→ BRIEF
This exercise requires an exact copy of each line from the one containing "Händler (214, 58)" down to the last line below.

→ Records from a dataset
- - - -

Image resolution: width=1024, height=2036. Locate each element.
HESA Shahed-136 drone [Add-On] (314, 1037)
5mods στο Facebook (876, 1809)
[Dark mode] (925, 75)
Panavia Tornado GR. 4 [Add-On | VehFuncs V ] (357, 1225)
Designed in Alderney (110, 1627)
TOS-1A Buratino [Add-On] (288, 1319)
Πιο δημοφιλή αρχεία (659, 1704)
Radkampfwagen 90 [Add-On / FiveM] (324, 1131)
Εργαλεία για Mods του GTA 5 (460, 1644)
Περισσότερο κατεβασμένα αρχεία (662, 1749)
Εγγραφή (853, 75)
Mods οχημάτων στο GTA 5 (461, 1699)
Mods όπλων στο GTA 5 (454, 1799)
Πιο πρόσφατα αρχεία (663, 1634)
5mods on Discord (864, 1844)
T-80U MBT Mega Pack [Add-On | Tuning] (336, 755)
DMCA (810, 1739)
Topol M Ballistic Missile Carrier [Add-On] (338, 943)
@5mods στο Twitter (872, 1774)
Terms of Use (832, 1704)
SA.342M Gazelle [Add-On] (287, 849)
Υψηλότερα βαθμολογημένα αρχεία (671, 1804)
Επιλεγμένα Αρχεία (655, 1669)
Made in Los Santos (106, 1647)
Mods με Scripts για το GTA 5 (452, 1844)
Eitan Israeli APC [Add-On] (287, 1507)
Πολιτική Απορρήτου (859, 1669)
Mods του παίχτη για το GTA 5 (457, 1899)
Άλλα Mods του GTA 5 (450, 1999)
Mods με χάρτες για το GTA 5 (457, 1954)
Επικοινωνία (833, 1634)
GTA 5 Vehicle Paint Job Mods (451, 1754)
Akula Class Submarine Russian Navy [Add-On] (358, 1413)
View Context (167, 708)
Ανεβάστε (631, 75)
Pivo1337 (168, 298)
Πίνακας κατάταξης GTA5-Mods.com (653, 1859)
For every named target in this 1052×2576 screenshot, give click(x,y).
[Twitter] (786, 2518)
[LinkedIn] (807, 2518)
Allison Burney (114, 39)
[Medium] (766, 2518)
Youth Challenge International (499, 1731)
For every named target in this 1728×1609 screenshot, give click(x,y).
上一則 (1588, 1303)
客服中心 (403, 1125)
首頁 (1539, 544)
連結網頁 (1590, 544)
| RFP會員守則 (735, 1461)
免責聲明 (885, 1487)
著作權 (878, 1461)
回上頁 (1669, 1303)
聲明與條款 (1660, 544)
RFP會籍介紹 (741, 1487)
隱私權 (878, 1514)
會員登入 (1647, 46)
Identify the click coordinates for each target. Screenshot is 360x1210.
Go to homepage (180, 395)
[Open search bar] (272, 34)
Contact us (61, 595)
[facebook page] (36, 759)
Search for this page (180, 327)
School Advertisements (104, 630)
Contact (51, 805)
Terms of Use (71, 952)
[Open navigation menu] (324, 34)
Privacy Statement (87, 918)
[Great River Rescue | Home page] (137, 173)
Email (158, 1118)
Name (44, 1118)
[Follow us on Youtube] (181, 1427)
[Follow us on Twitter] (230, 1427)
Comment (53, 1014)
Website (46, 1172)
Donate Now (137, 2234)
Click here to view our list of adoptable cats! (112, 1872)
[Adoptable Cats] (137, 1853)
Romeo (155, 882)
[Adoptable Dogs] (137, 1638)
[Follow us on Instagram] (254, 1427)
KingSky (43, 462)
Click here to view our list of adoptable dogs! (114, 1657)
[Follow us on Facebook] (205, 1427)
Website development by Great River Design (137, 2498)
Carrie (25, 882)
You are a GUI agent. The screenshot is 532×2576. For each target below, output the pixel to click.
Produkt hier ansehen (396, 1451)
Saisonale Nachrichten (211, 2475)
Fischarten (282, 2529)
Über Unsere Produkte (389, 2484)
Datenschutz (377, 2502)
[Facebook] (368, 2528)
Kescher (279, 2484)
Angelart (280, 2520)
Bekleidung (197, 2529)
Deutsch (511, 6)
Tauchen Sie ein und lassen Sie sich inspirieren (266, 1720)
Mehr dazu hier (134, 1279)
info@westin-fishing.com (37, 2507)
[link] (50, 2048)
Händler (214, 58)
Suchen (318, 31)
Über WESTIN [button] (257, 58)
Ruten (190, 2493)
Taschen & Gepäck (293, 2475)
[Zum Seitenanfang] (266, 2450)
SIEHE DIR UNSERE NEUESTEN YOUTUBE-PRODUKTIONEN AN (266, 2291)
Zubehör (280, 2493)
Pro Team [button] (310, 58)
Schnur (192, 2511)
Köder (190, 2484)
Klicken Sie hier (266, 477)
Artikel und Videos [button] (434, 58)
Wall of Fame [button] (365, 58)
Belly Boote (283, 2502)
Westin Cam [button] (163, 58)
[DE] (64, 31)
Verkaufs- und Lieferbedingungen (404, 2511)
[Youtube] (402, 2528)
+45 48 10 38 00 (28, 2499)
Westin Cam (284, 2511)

- - - -

→ COMPLETED EXERCISE
Händler (214, 58)
Suchen (318, 31)
Über WESTIN [button] (257, 58)
Ruten (190, 2493)
Taschen & Gepäck (293, 2475)
[Zum Seitenanfang] (266, 2450)
SIEHE DIR UNSERE NEUESTEN YOUTUBE-PRODUKTIONEN AN (266, 2291)
Zubehör (280, 2493)
Pro Team [button] (310, 58)
Schnur (192, 2511)
Köder (190, 2484)
Klicken Sie hier (266, 477)
Artikel und Videos [button] (434, 58)
Wall of Fame [button] (365, 58)
Belly Boote (283, 2502)
Westin Cam [button] (163, 58)
[DE] (64, 31)
Verkaufs- und Lieferbedingungen (404, 2511)
[Youtube] (402, 2528)
+45 48 10 38 00 (28, 2499)
Westin Cam (284, 2511)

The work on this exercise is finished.